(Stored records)
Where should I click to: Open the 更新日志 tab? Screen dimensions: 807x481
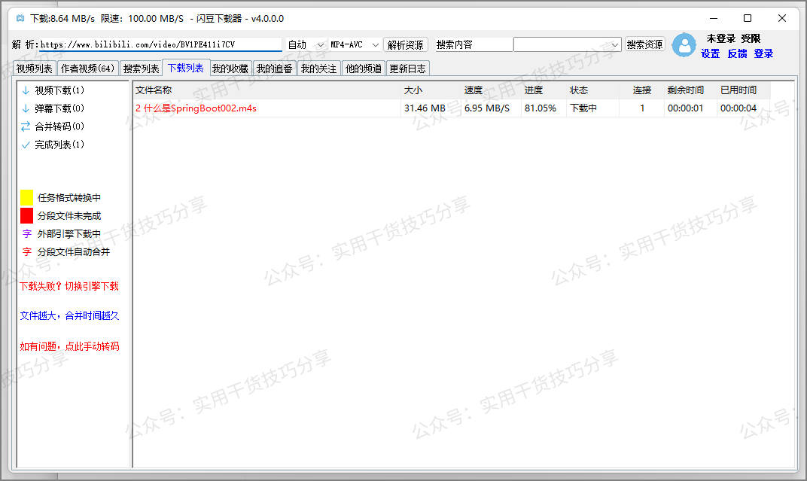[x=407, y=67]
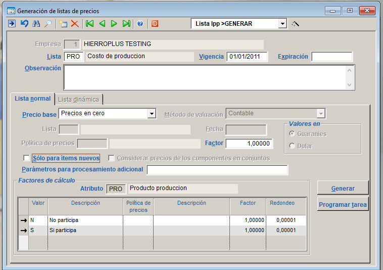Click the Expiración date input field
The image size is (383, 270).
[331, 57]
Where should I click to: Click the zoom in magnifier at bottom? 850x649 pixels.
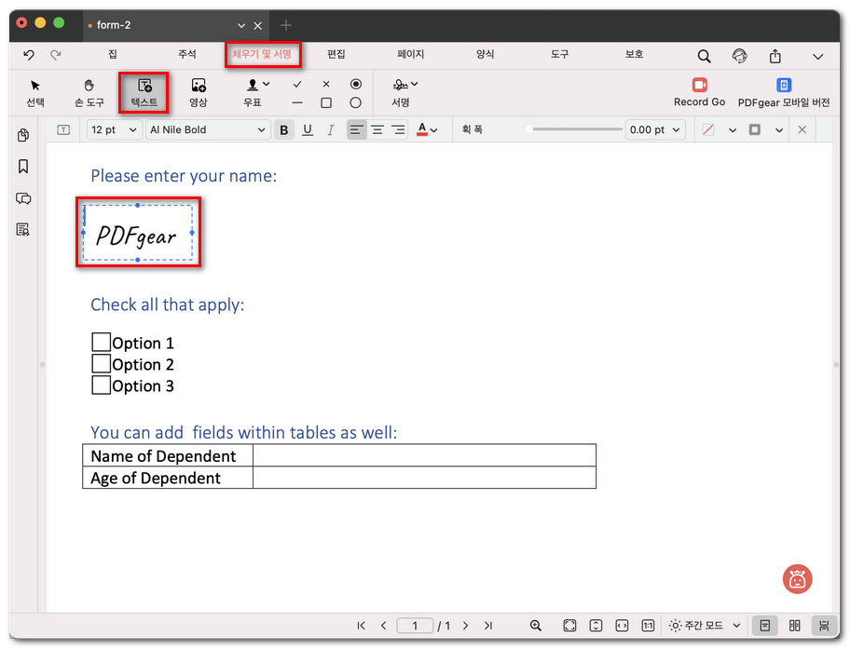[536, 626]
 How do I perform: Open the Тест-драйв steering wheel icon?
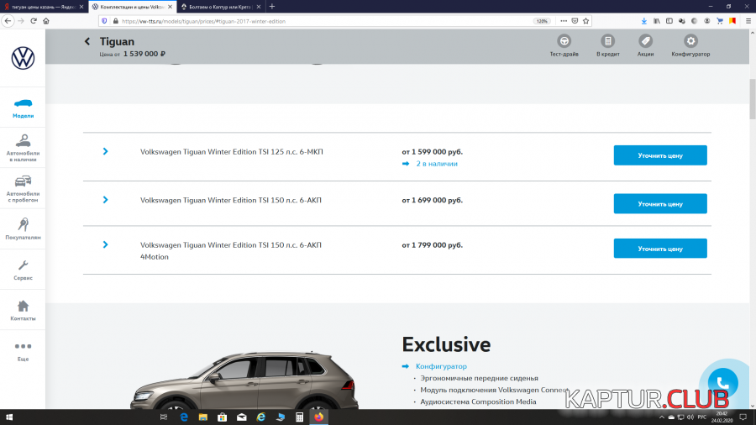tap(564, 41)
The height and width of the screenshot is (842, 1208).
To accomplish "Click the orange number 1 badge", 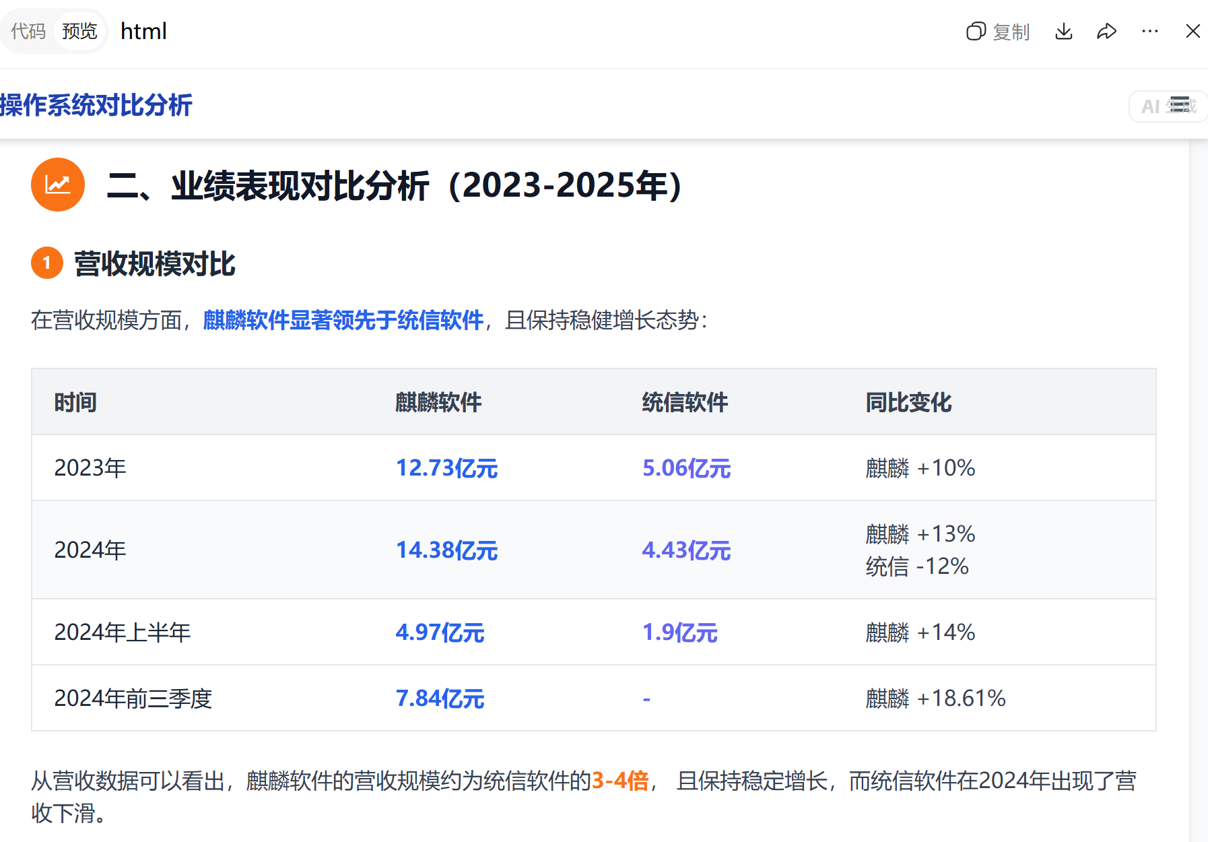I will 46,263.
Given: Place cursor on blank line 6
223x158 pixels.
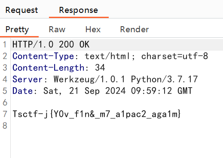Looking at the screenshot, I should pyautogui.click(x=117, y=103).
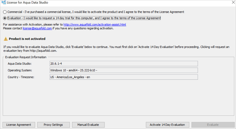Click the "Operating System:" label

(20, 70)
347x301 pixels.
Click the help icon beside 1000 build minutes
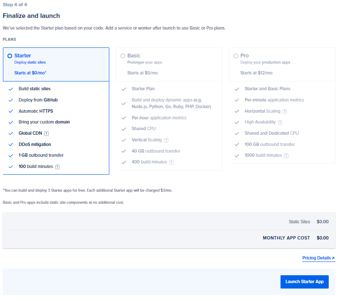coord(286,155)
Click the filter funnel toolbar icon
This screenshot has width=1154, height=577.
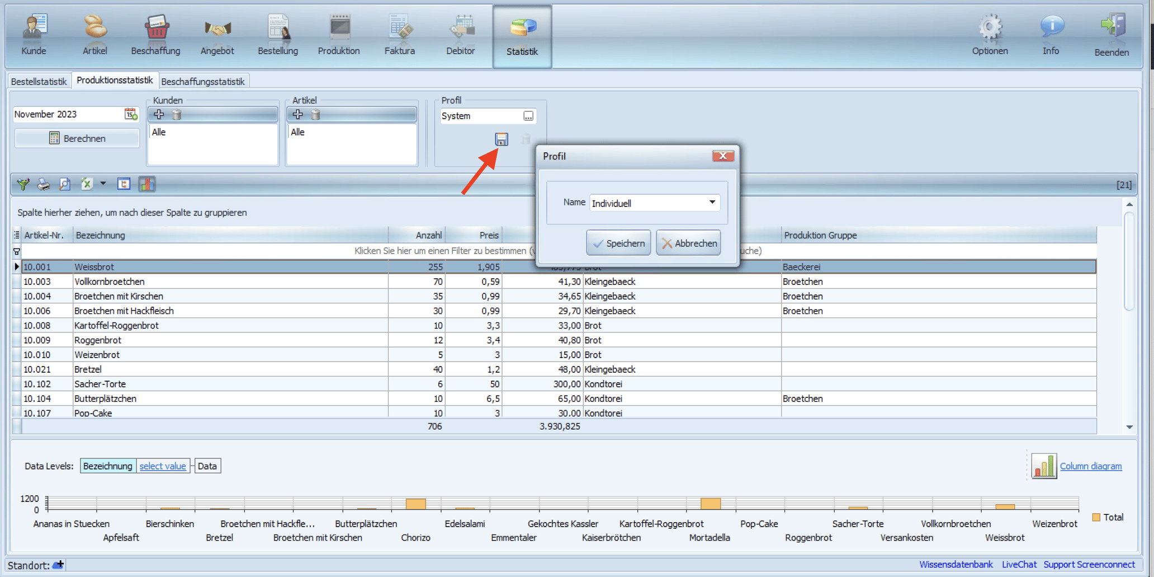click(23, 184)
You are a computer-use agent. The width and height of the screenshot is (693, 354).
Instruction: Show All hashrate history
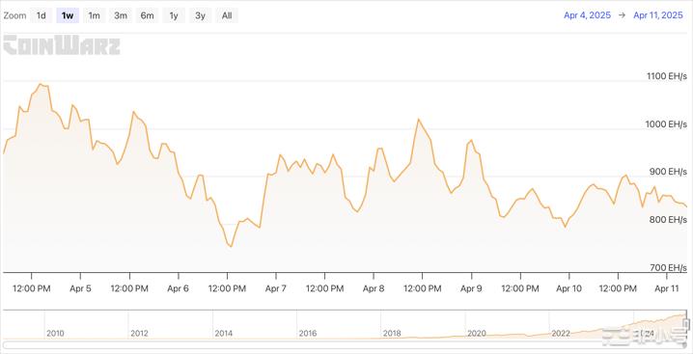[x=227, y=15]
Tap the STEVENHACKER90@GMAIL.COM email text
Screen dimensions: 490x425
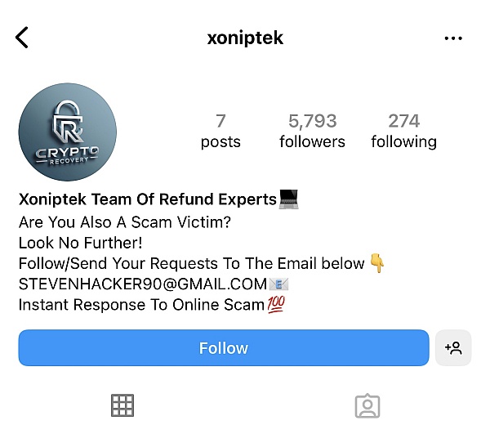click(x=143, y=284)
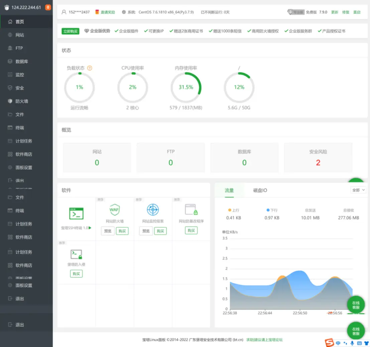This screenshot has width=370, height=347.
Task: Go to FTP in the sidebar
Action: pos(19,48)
==
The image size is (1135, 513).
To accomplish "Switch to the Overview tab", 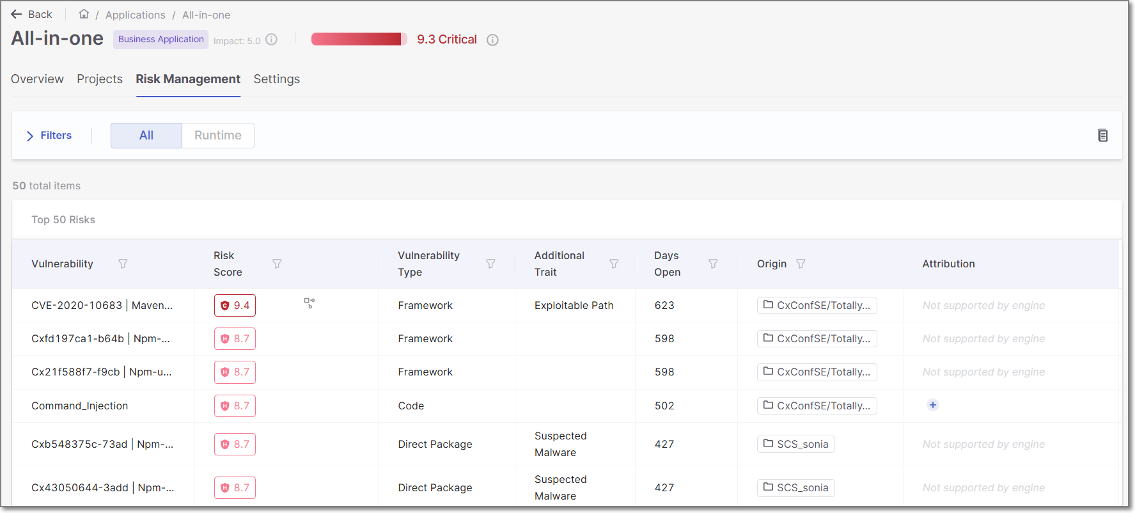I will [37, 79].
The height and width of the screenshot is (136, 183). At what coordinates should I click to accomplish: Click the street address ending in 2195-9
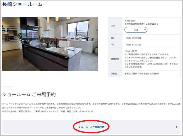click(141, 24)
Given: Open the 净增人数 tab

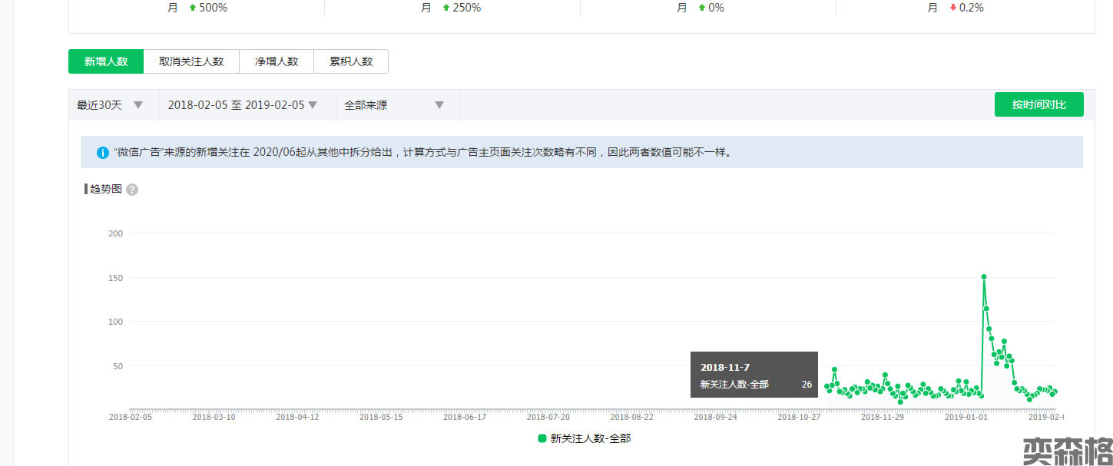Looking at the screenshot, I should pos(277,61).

**Task description**
Out of the records above, set down only the lines from the one that contains "Given: Place cursor on blank line 6" through the one that contains "Click the filter funnel toolbar icon", unchanged and without the pictures.

**Written answer**
Given: Place cursor on blank line 6
223x158 pixels.
Looking at the screenshot, I should pyautogui.click(x=117, y=103).
Click the "Operating System:" label

(20, 70)
347x301 pixels.
Click the help icon beside 1000 build minutes
coord(286,155)
Click the filter funnel toolbar icon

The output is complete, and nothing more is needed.